### The records
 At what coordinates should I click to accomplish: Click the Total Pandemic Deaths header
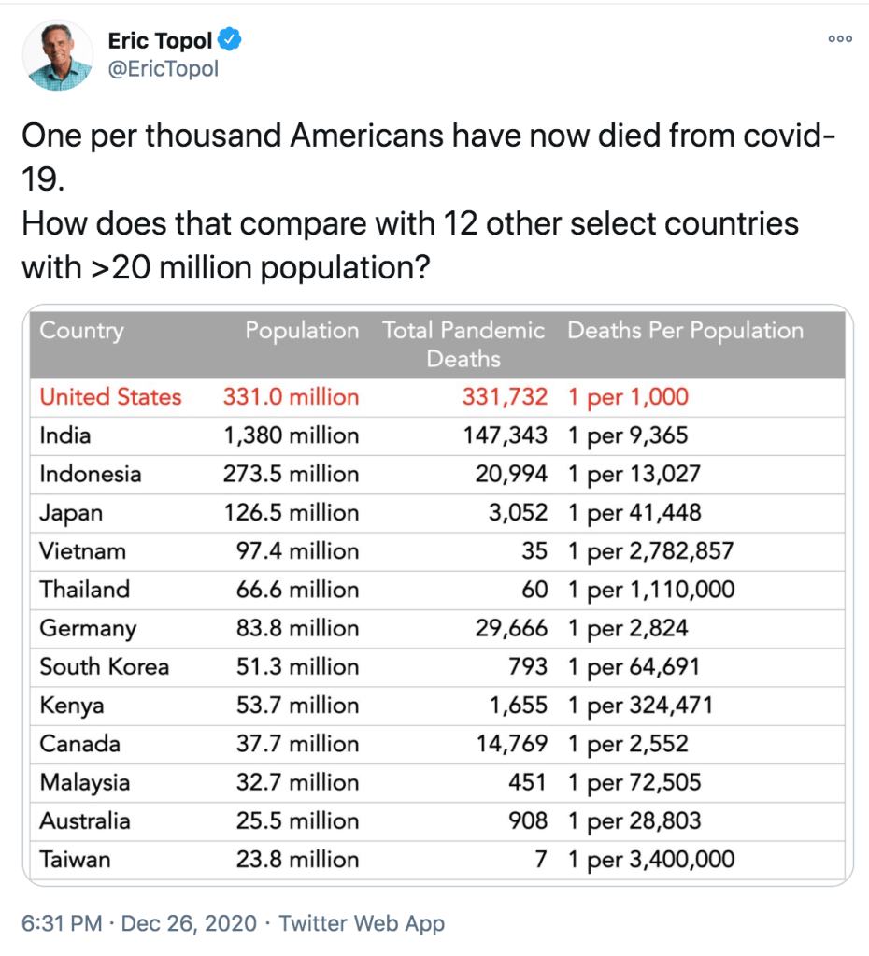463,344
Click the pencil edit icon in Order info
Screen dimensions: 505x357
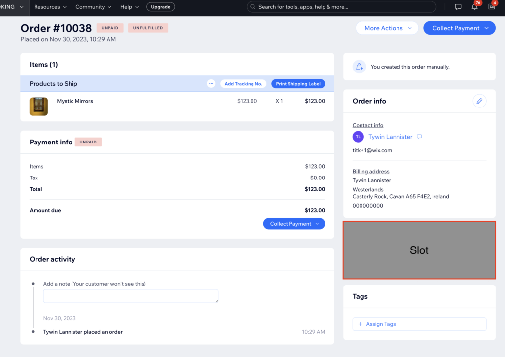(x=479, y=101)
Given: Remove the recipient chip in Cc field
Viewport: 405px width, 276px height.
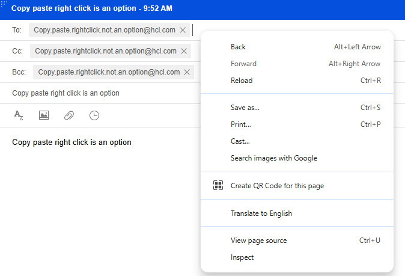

### Given problem
Please rewrite every line of text in the records above as a JSON list of strings, one string per line, skipping blank lines and leaving the pictures out.

### Answer to this exercise
[
  " At what coordinates should I click to accomplish: Click the Total Pandemic Deaths header",
  "463,344",
  "Click the pencil edit icon in Order info",
  "Screen dimensions: 505x357",
  "(x=479, y=101)",
  "Given: Remove the recipient chip in Cc field",
  "Viewport: 405px width, 276px height."
]